▶ **WORK ORDER**: Look through the lines below and extract each one that contains "menu".

▶ **THE INPUT**:
──────────

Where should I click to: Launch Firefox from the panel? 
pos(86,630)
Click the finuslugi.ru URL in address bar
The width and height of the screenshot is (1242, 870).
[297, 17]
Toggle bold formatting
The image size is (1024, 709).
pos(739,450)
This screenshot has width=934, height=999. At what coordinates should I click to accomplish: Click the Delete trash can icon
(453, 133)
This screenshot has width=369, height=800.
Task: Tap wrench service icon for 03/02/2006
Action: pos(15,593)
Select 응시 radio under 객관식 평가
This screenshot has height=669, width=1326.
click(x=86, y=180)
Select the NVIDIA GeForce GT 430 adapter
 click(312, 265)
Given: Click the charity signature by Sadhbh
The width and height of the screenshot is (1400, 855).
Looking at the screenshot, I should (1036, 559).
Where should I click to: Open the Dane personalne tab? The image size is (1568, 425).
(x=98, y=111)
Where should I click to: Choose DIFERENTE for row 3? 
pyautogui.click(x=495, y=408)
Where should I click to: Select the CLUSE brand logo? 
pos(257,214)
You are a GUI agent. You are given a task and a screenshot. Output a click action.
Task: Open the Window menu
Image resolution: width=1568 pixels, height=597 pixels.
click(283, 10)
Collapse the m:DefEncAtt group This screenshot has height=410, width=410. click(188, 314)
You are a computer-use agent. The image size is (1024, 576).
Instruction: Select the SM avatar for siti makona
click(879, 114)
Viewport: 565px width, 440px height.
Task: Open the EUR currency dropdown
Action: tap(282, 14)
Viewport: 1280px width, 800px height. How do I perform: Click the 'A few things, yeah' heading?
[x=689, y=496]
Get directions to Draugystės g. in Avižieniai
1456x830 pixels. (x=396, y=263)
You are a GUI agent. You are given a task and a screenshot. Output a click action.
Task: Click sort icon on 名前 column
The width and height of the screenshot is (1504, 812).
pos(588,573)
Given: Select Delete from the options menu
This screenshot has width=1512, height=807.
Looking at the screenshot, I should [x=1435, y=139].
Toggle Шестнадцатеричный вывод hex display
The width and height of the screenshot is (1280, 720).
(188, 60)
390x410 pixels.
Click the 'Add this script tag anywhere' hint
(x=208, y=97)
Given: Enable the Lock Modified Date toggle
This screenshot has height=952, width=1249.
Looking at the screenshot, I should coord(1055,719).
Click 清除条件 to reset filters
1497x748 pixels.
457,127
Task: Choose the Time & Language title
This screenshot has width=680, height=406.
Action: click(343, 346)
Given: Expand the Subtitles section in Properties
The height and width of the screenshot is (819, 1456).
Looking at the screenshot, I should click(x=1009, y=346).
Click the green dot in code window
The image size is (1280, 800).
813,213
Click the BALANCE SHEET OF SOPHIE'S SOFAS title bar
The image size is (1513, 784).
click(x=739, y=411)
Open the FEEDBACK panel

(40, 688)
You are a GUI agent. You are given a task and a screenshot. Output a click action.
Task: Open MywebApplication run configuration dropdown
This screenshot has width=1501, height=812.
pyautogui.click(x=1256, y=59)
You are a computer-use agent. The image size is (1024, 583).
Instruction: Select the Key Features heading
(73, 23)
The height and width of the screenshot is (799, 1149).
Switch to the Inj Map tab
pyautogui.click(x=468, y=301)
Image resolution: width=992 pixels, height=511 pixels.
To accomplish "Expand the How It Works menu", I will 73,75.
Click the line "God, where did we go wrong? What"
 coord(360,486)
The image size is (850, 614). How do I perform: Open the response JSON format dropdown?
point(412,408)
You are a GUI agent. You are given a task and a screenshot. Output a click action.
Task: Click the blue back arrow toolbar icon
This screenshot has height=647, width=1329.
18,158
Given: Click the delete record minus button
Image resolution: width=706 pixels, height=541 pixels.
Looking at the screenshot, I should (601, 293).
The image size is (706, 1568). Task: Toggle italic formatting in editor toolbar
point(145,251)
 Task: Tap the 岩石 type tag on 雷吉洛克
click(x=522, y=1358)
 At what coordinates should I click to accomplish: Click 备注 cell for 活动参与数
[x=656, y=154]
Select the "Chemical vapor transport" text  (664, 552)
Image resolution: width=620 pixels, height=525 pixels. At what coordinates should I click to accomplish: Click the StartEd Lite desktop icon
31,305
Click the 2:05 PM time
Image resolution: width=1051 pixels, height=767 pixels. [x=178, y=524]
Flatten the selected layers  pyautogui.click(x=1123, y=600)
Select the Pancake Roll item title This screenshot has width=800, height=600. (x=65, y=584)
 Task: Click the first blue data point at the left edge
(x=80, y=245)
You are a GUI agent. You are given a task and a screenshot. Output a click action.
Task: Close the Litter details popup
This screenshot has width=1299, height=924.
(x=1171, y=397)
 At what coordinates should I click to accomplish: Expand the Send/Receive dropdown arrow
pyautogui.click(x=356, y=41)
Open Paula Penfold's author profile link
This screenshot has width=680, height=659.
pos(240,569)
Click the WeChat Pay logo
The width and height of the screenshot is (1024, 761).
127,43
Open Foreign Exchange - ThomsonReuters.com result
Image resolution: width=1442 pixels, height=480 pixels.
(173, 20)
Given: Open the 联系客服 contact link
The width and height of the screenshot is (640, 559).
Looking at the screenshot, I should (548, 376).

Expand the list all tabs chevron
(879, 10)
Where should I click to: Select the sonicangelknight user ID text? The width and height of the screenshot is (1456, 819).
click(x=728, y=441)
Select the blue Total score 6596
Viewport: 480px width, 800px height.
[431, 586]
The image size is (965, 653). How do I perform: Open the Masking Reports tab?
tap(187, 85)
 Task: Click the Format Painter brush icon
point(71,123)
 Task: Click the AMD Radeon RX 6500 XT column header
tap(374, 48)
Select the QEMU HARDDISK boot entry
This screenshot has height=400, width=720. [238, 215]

──────────

▶ **PROBLEM SOLUTION**:
Task: Open the Window menu
Given: Select Delete from the options menu
To accomplish "Expand the How It Works menu", I will 73,75.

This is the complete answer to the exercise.